__WRITTEN TASK A__.
Return the part of the records that opens with their first line and closes with the line containing "y-tick-label: 20 is", with no changes. Omit the pictures.

__PASSAGE SHOWN__.
Monday, May 3, 2010

Weekend (2 May)- Sunday Funnies

Weekend (2 May)- Sunday Funnies

This is Children's Week in WoW. Players can adopt an orphan or two or three and take them on a grand tour. There are quests based in Vanilla Wow, Wrath of the Lich King, and Northrend areas. Wild and Philly decided to do the Northrend quests this time around. There are two quest chains, but players can only do one. The other one can be done at the next Children's Week. However, the game is currently bugged and players who did one of these quests last time around can't do the other one right now. Blizz promises a fix . . . eventually.

Anyway, the quest chains are very easy, simple fly here and fly there and talk to people kind of thing, but it does take some time. The reward is an in game pet and personal satisfaction for having adopted an orphan for a day. Wild opted to get the Wolvar pup. After saving over a hundred of them doing the Kalu'ak rep grind, Wild thought it only fitting that he adopt one permanently. Philly went for the more exotic pet, an Oracle that likes to eat bugs. Philly also learned something that no one in the family knew, too, while on that quest chain. One stop was Un'Goro Crater, a vanilla wow area for level 50s that is quite remote. However, had Philly travelled there the normal way she would never have found the spot she had to be at. That spot can only be reached via a portal, and that portal was in Sholozar Basin in Northrend. I never knew there was a two way portal between those two areas.

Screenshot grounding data
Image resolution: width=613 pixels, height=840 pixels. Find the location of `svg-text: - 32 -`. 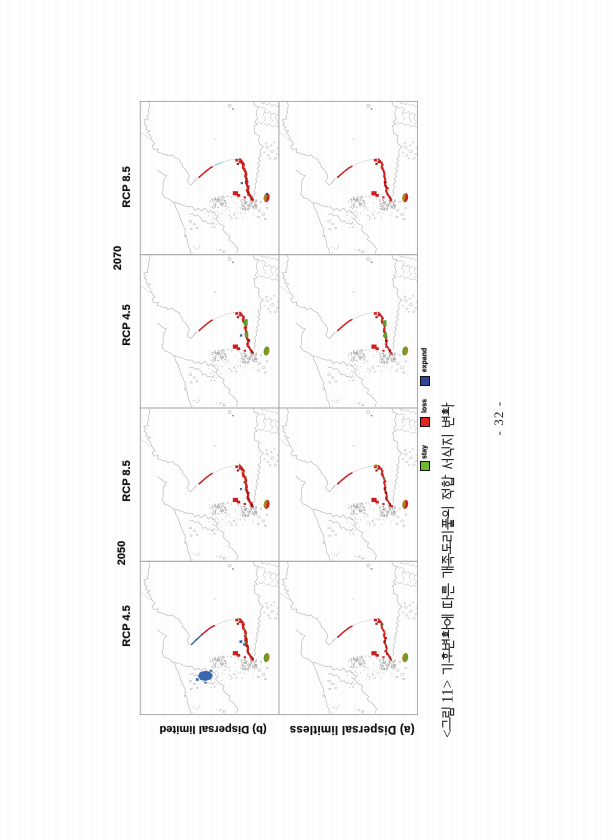

svg-text: - 32 - is located at coordinates (498, 418).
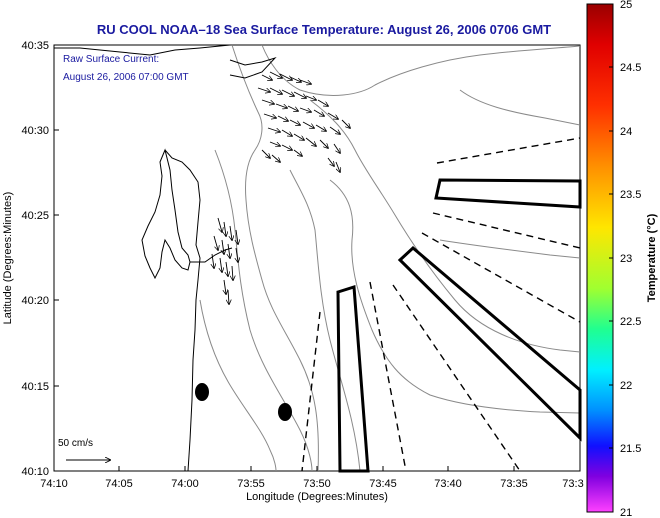  Describe the element at coordinates (611, 258) in the screenshot. I see `colorbar-ticks` at that location.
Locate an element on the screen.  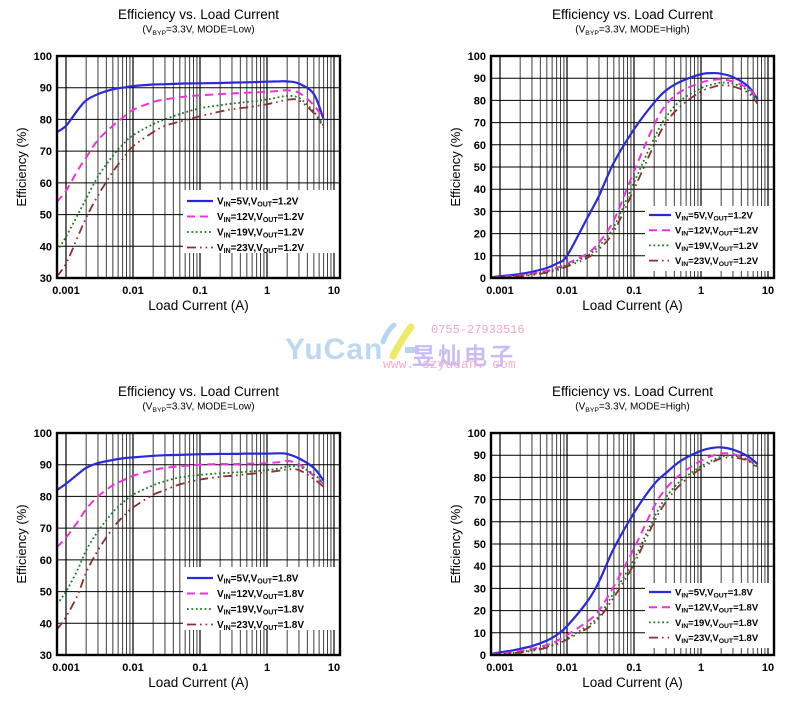
y-tick-label: 20 is located at coordinates (480, 612).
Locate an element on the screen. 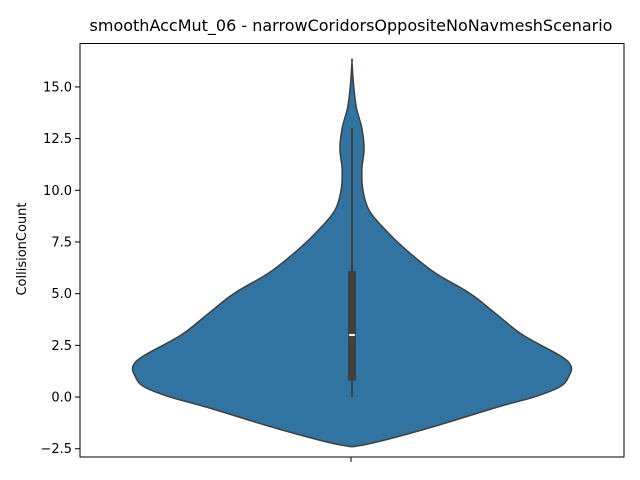 This screenshot has height=480, width=640. y-axis-label: CollisionCount is located at coordinates (22, 248).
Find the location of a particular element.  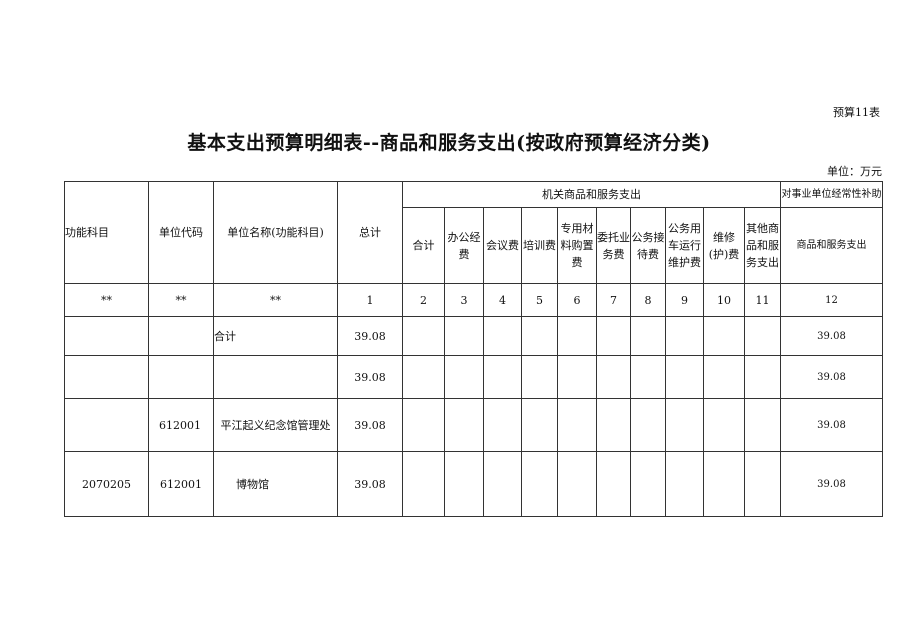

__WRITTEN TASK B__.
Retype the part of the Children's Week post that opens with the words containing "Monday, May 3, 2010" and closes with "fix . . . eventually.".

__WRITTEN ANSWER A__.
Image resolution: width=613 pixels, height=840 pixels. Find the location of `svg-text: - 32 -`. 

svg-text: - 32 - is located at coordinates (498, 418).
  Describe the element at coordinates (611, 258) in the screenshot. I see `colorbar-ticks` at that location.
Locate an element on the screen.  
y-tick-label: 20 is located at coordinates (480, 612).

__WRITTEN ANSWER B__.
Monday, May 3, 2010

Weekend (2 May)- Sunday Funnies

Weekend (2 May)- Sunday Funnies

This is Children's Week in WoW. Players can adopt an orphan or two or three and take them on a grand tour. There are quests based in Vanilla Wow, Wrath of the Lich King, and Northrend areas. Wild and Philly decided to do the Northrend quests this time around. There are two quest chains, but players can only do one. The other one can be done at the next Children's Week. However, the game is currently bugged and players who did one of these quests last time around can't do the other one right now. Blizz promises a fix . . . eventually.